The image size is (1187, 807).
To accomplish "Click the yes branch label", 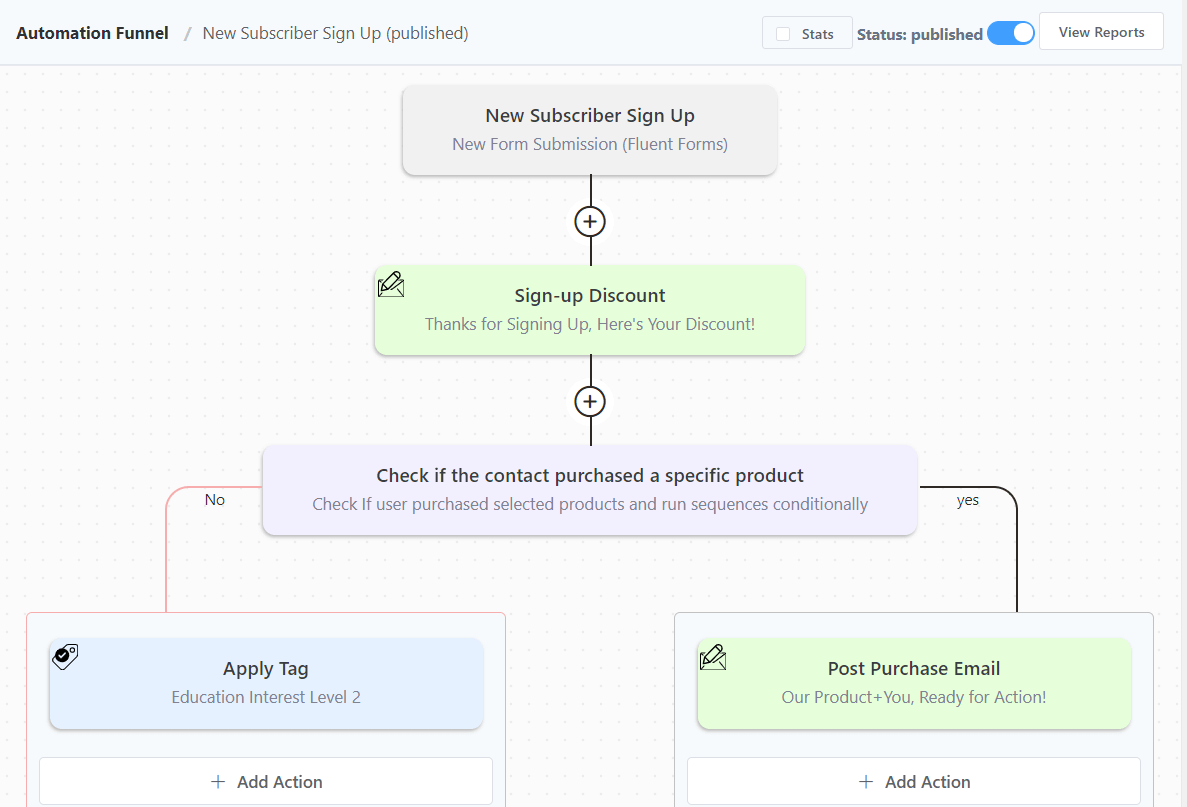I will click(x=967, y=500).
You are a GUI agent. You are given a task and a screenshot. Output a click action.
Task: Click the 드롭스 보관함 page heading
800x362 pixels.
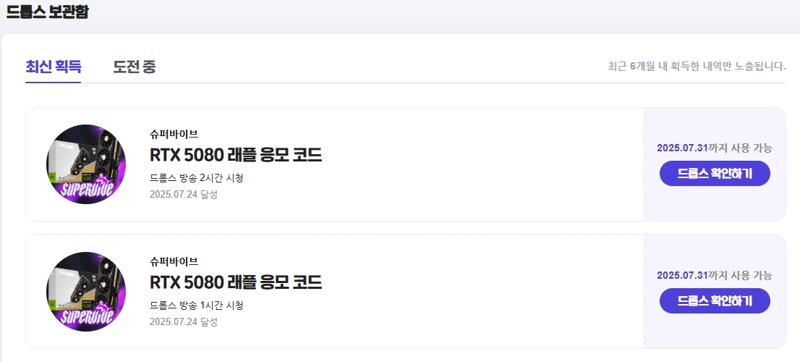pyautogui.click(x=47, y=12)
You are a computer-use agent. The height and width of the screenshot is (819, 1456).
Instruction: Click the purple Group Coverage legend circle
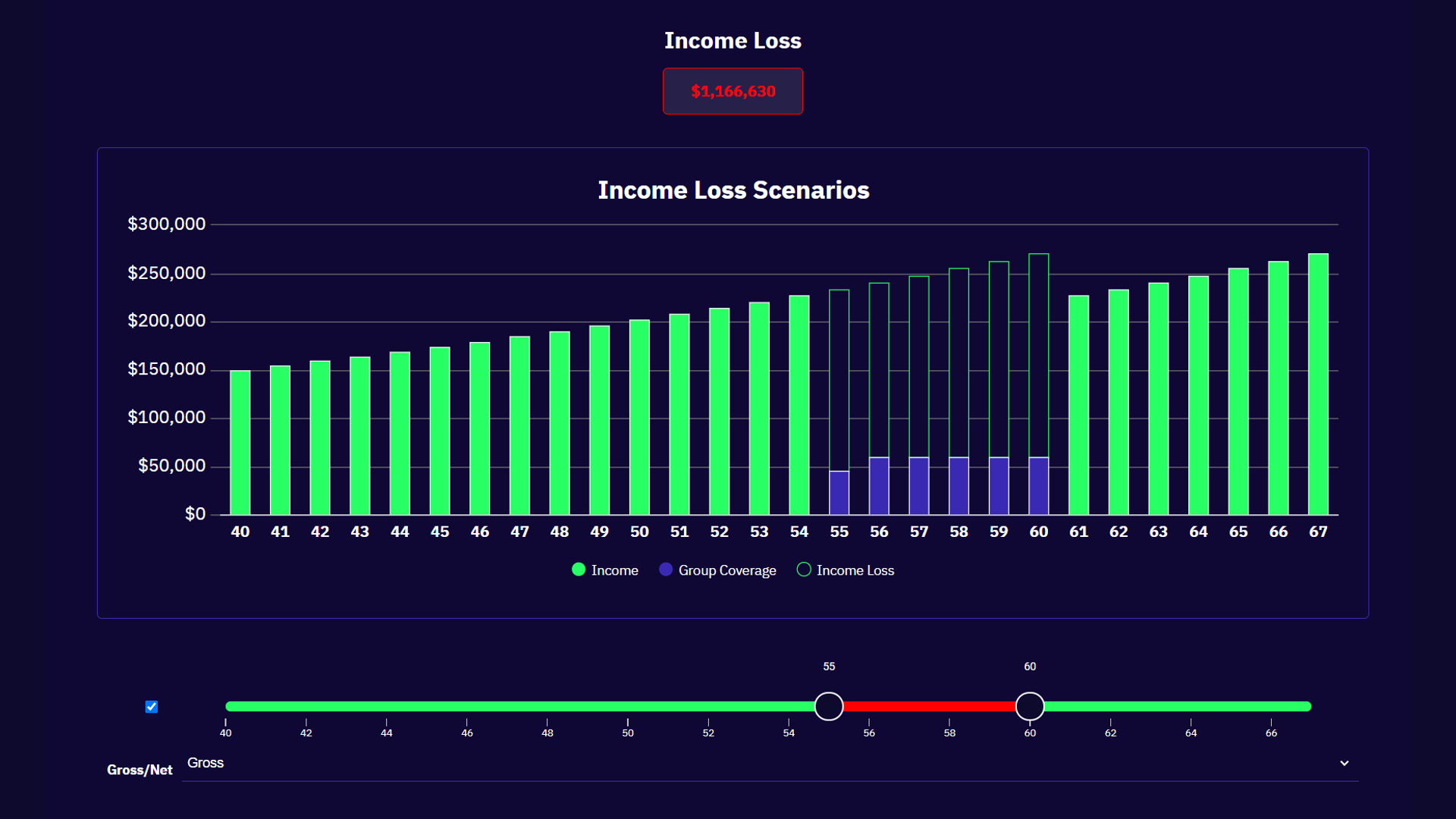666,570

_Your objective_. Lay out the stretch of the items from the line containing "You are a computer-use" through the end of the items as a numbered list, one line per entry with blank lines omitted, and leave the pictures out of the answer.

_Task response_.
1. You are a computer-use agent. The height and width of the screenshot is (819, 1456).
2. Instruction: Click the purple Group Coverage legend circle
3. 666,570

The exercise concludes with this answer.